AIM
Reproduce each of the following items verbatim, preserving every line as it appears.
[start SUPPLIED RECORDS]
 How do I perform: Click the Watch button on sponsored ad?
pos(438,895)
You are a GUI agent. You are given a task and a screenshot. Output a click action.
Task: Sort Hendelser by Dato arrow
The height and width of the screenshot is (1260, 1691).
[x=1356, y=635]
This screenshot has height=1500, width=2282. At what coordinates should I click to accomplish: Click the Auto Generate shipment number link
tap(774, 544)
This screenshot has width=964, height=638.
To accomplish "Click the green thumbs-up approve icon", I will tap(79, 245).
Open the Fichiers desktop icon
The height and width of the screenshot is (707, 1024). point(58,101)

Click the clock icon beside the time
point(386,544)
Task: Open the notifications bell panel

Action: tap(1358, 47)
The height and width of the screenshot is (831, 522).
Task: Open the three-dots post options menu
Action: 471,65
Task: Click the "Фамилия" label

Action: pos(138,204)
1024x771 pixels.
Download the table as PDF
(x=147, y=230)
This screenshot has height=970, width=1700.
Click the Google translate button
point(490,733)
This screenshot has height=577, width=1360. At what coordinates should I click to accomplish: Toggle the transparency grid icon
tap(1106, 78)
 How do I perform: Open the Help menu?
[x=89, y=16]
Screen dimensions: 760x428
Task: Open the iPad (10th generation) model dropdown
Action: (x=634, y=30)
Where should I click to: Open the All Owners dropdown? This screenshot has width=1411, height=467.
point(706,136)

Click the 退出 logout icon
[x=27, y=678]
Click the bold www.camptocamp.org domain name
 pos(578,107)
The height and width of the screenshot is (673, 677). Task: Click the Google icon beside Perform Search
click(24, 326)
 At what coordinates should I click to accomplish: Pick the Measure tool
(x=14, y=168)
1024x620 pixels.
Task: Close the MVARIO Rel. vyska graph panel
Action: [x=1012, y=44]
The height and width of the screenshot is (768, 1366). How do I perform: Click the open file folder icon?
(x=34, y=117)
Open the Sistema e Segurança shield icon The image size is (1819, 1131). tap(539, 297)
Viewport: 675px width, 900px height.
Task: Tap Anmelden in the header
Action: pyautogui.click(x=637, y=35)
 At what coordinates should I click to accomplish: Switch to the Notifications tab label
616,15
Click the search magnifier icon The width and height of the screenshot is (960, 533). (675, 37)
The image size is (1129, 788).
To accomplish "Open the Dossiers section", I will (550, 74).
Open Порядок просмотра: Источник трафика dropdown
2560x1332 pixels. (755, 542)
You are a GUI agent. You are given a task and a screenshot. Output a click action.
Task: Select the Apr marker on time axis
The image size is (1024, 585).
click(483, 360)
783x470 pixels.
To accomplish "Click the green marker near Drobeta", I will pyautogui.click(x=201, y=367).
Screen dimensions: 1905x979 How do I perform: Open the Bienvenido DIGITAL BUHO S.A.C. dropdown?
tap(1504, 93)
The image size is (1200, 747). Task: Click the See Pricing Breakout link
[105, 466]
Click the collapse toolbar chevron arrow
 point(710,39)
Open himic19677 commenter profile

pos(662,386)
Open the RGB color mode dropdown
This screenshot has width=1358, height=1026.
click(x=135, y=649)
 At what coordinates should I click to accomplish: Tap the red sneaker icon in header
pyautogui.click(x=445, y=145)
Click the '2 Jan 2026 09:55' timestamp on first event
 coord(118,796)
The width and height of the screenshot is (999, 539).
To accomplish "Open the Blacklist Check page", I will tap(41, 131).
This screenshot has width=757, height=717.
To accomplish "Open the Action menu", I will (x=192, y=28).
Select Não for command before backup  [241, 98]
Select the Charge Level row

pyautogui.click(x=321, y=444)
[end SUPPLIED RECORDS]
ANSWER TO THIS TASK
 How do I perform: Click the Watch button on sponsored ad?
pos(438,895)
You are a GUI agent. You are given a task and a screenshot. Output a click action.
Task: Sort Hendelser by Dato arrow
The height and width of the screenshot is (1260, 1691).
[x=1356, y=635]
This screenshot has height=1500, width=2282. At what coordinates should I click to accomplish: Click the Auto Generate shipment number link
tap(774, 544)
This screenshot has width=964, height=638.
To accomplish "Click the green thumbs-up approve icon", I will tap(79, 245).
Open the Fichiers desktop icon
The height and width of the screenshot is (707, 1024). point(58,101)

Click the clock icon beside the time
point(386,544)
Task: Open the notifications bell panel

Action: tap(1358, 47)
The height and width of the screenshot is (831, 522).
Task: Open the three-dots post options menu
Action: 471,65
Task: Click the "Фамилия" label

Action: pos(138,204)
1024x771 pixels.
Download the table as PDF
(x=147, y=230)
This screenshot has height=970, width=1700.
Click the Google translate button
point(490,733)
This screenshot has height=577, width=1360. At what coordinates should I click to accomplish: Toggle the transparency grid icon
tap(1106, 78)
 How do I perform: Open the Help menu?
[x=89, y=16]
Screen dimensions: 760x428
Task: Open the iPad (10th generation) model dropdown
Action: (x=634, y=30)
Where should I click to: Open the All Owners dropdown? This screenshot has width=1411, height=467.
point(706,136)

Click the 退出 logout icon
[x=27, y=678]
Click the bold www.camptocamp.org domain name
 pos(578,107)
The height and width of the screenshot is (673, 677). Task: Click the Google icon beside Perform Search
click(24, 326)
 At what coordinates should I click to accomplish: Pick the Measure tool
(x=14, y=168)
1024x620 pixels.
Task: Close the MVARIO Rel. vyska graph panel
Action: [x=1012, y=44]
The height and width of the screenshot is (768, 1366). How do I perform: Click the open file folder icon?
(x=34, y=117)
Open the Sistema e Segurança shield icon The image size is (1819, 1131). tap(539, 297)
Viewport: 675px width, 900px height.
Task: Tap Anmelden in the header
Action: pyautogui.click(x=637, y=35)
 At what coordinates should I click to accomplish: Switch to the Notifications tab label
616,15
Click the search magnifier icon The width and height of the screenshot is (960, 533). (675, 37)
The image size is (1129, 788).
To accomplish "Open the Dossiers section", I will (550, 74).
Open Порядок просмотра: Источник трафика dropdown
2560x1332 pixels. (755, 542)
You are a GUI agent. You are given a task and a screenshot. Output a click action.
Task: Select the Apr marker on time axis
The image size is (1024, 585).
click(483, 360)
783x470 pixels.
To accomplish "Click the green marker near Drobeta", I will pyautogui.click(x=201, y=367).
Screen dimensions: 1905x979 How do I perform: Open the Bienvenido DIGITAL BUHO S.A.C. dropdown?
tap(1504, 93)
The image size is (1200, 747). Task: Click the See Pricing Breakout link
[105, 466]
Click the collapse toolbar chevron arrow
 point(710,39)
Open himic19677 commenter profile

pos(662,386)
Open the RGB color mode dropdown
This screenshot has width=1358, height=1026.
click(x=135, y=649)
 At what coordinates should I click to accomplish: Tap the red sneaker icon in header
pyautogui.click(x=445, y=145)
Click the '2 Jan 2026 09:55' timestamp on first event
 coord(118,796)
The width and height of the screenshot is (999, 539).
To accomplish "Open the Blacklist Check page", I will tap(41, 131).
This screenshot has width=757, height=717.
To accomplish "Open the Action menu", I will (x=192, y=28).
Select Não for command before backup  [241, 98]
Select the Charge Level row

pyautogui.click(x=321, y=444)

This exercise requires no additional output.